The KMA is currently raising funds for another significant purchase from the estate – nine additional works by Beauford (five oils and four works on paper). As Wick explains, “this latest purchase promises to establish the KMA as owning the largest museum collection of Delaney’s art in the world. We are capitalizing on a moment that a year or two from now might be long gone with the estate is liquidated. Once those paintings leave the estate and go to commercial galleries in Chicago and New York they will be priced through the roof. African American art is enjoying a long overdue renaissance. Collectors far and wide are paying attention to these master painters.” Earlier this month three paintings were sold in New York by Beauford Delaney that were priced between $975,000 and $1,250,000 for a single painting. 
“African American artists were written out of history for years. That historic injustice is being corrected by the marketplace. The market is changing quickly. We are trying to get as much as we can while some are still within reach, still it’s a stretch for us even now,” says Butler.

After the KMA’s 2017 Beauford Delaney acquisition effort concludes, Wicks hopes to turn his attention to acquiring additional works by Joseph Delaney to complement the three existing paints in the KMA collection. He points out, however, that the University of Tennessee’s Ewing Gallery is by far the leading repository of Joseph’s work. “Between Ewing Gallery and the KMA – assuming our 2017 acquisition is successful – Knoxville will be the center of excellence for the art of Beauford and Joseph Delaney.”
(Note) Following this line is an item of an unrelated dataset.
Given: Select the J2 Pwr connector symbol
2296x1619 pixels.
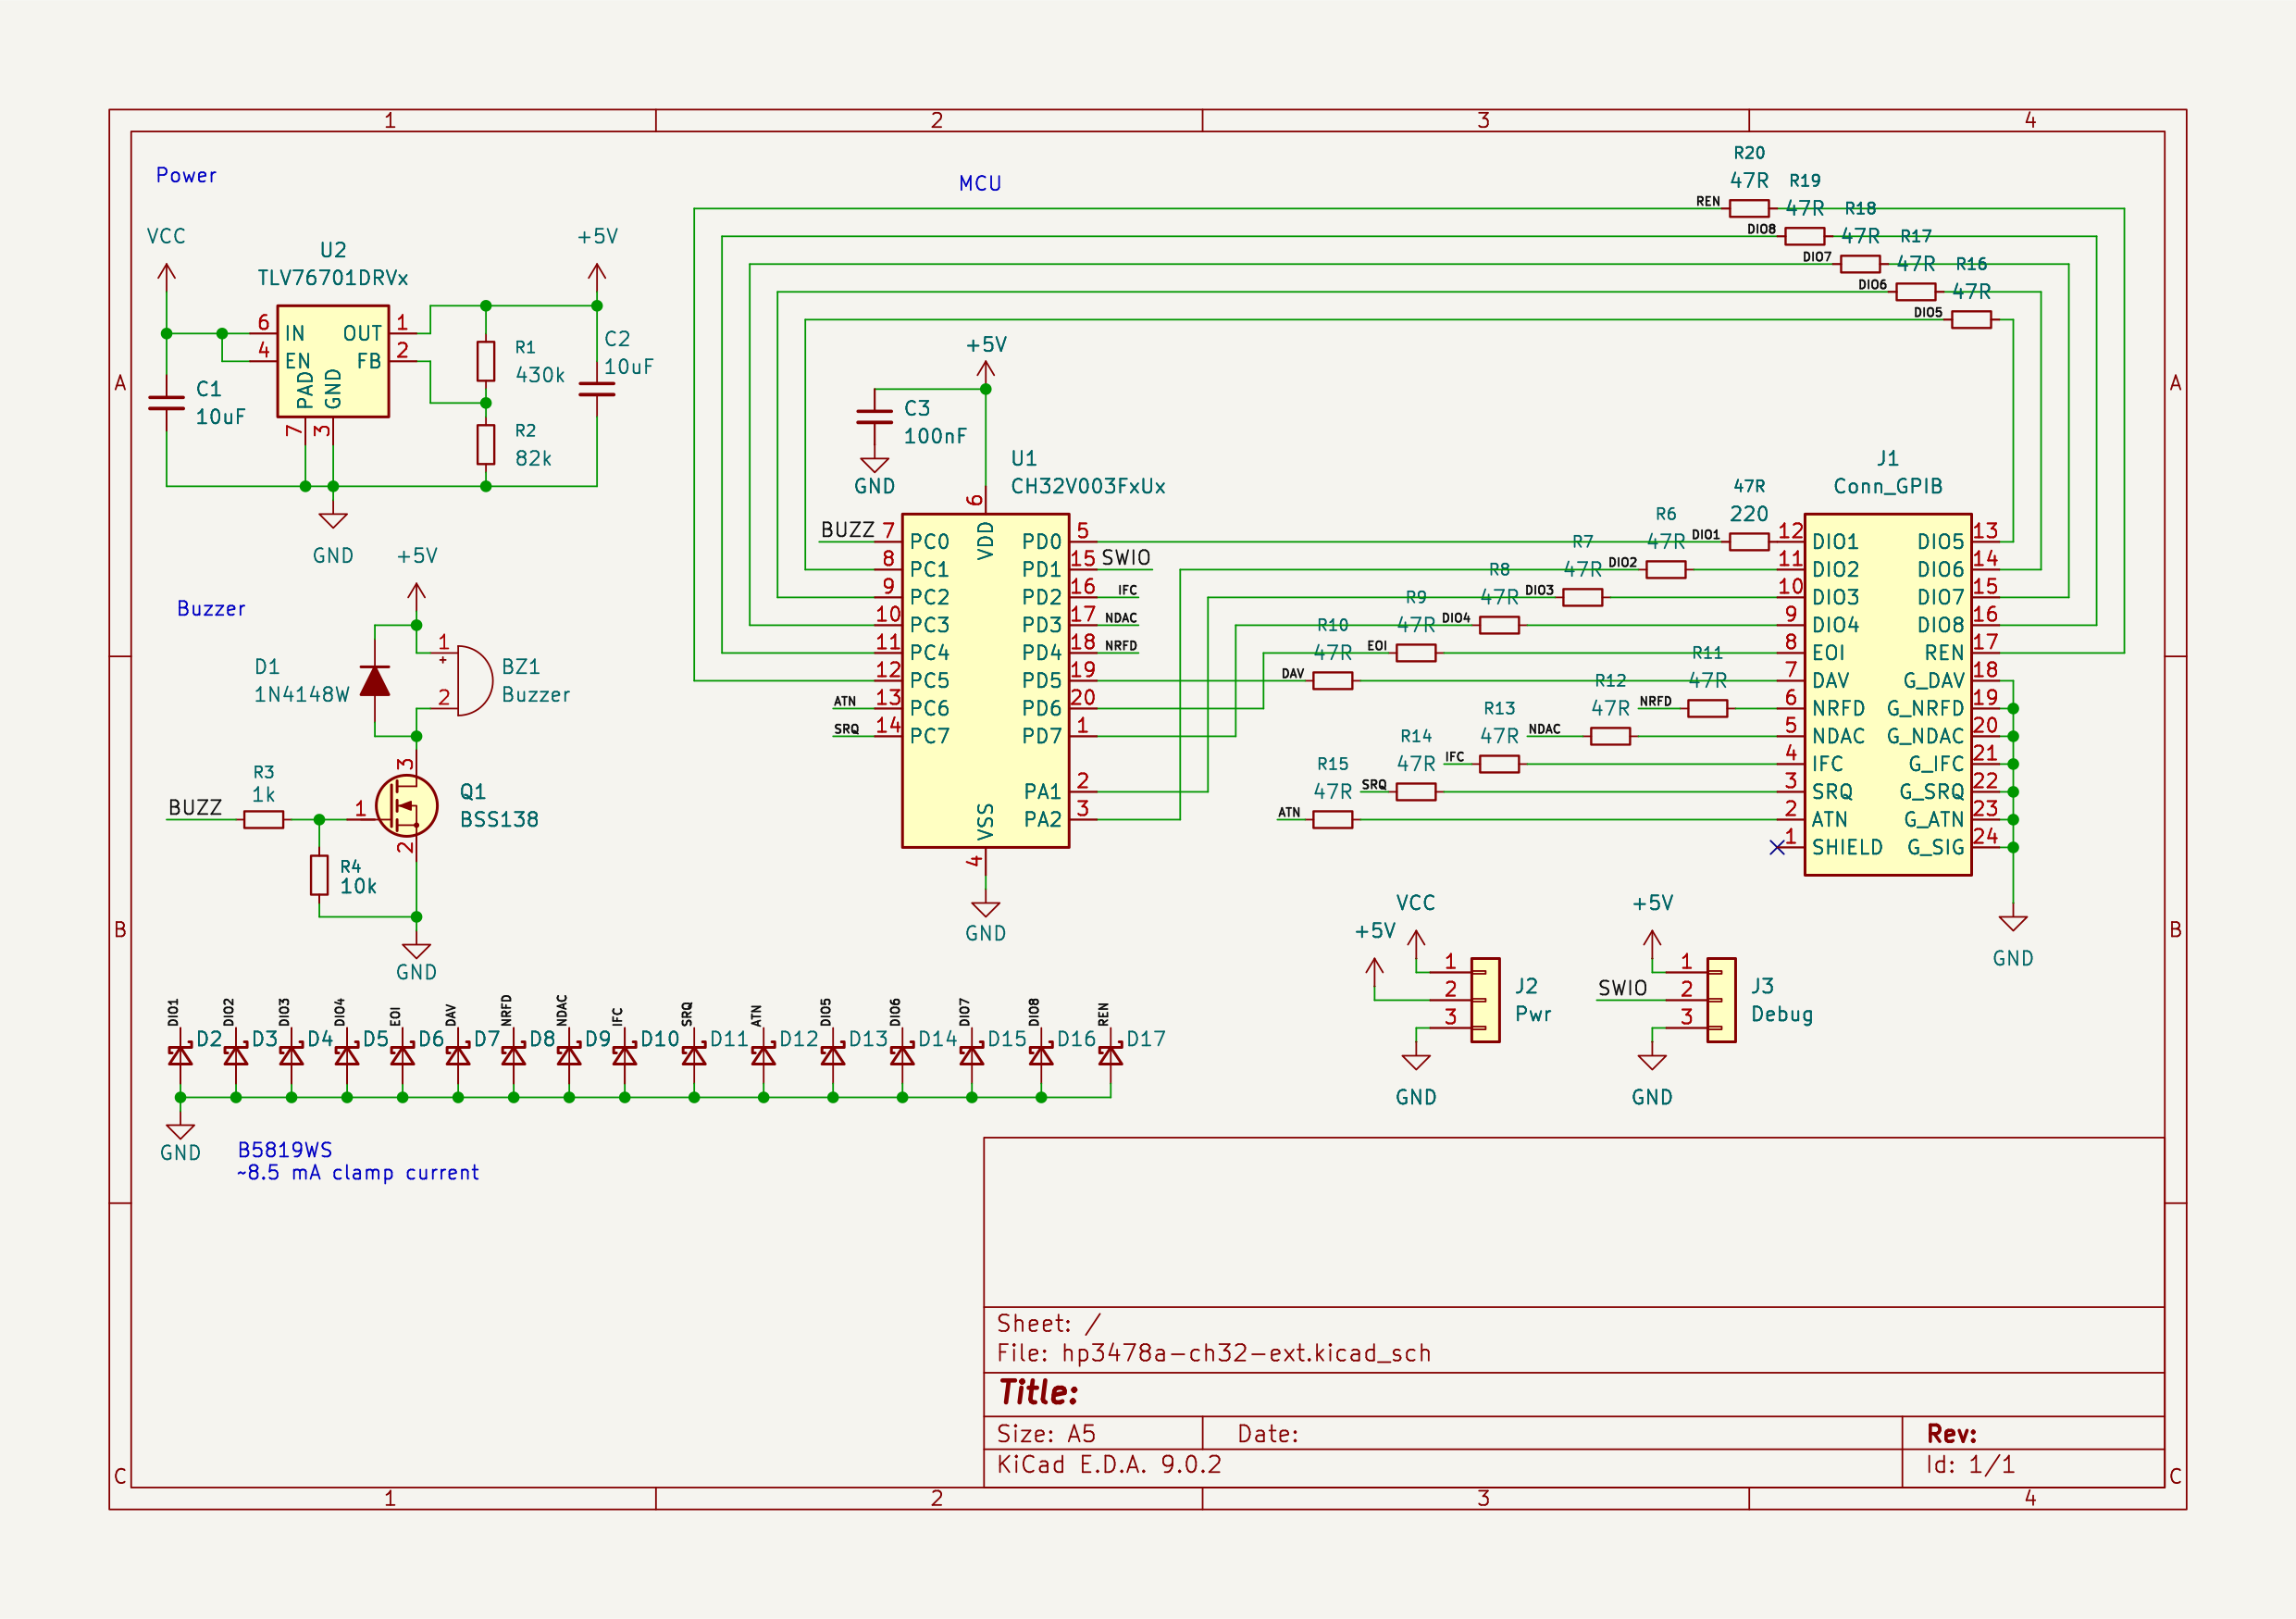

In order to create greater visibility for the brothers’ legacies, the KMA plans to present an exhibition devoted to Joseph’s in late 2018 and Beauford’s in late 2019, the latter of which would be accompanies by an international symposium.

The KMA is also working with other local cultural entities toward the goal of solidifying the Delaney family’s local legacy in a community-wide effort spearheaded by KMA trustee Sylvia Peters and supported by the Knoxville chapter of The Links, Incorporated, an organization of professional women of color. “We are also working with the Beck Cultural Exchange Center to form a viable plan for the Delaney home, which happens to be next door to the Beck Center, to make it into a cultural destination.  As a direct result of inspiration stemming from two plaques that honor Beauford in the Montparnasse district of Paris, the East Tennessee History Center has received approval for the installation of a double-sided marker that honors Beauford and Joseph near the original Delaney home,” said Butler.

There are also plans to have musical compositions that celebrate the life of Beauford Delaney. The Marble City Opera is producing a new opera about Beauford Delaney with a libretto by Knoxville writer Emily Anderson. And another musical composition is planned as well. 
“We feel an obligation as an art museum in Knoxville to work with the Beck Cultural Exchange Center and the University of Tennessee and the East Tennessee Cultural Center, to tell the story of Beauford Delaney,” says Butler. “My experience is that everyone who gets involved with him falls in love with him. I’ve seen it happen again and again. His is a story of an artist, but it’s also a story of a human being.

“We hope together to be sponsoring a whole series of events to introduce Beauford to a wider audience in his hometown. We want to develop curricular materials for the schools. Students from the Knoxville school system should know and celebrate who he was,” Butler continued.
“We want to work with the area schools on an outreach program about the Delaney family and the two stellar artists it produced. We want young creative people living in Knoxville to learn about Beauford and Joseph and be inspired to pursue their dreams with a similar intensity and relentlessness,” furthered Wicks.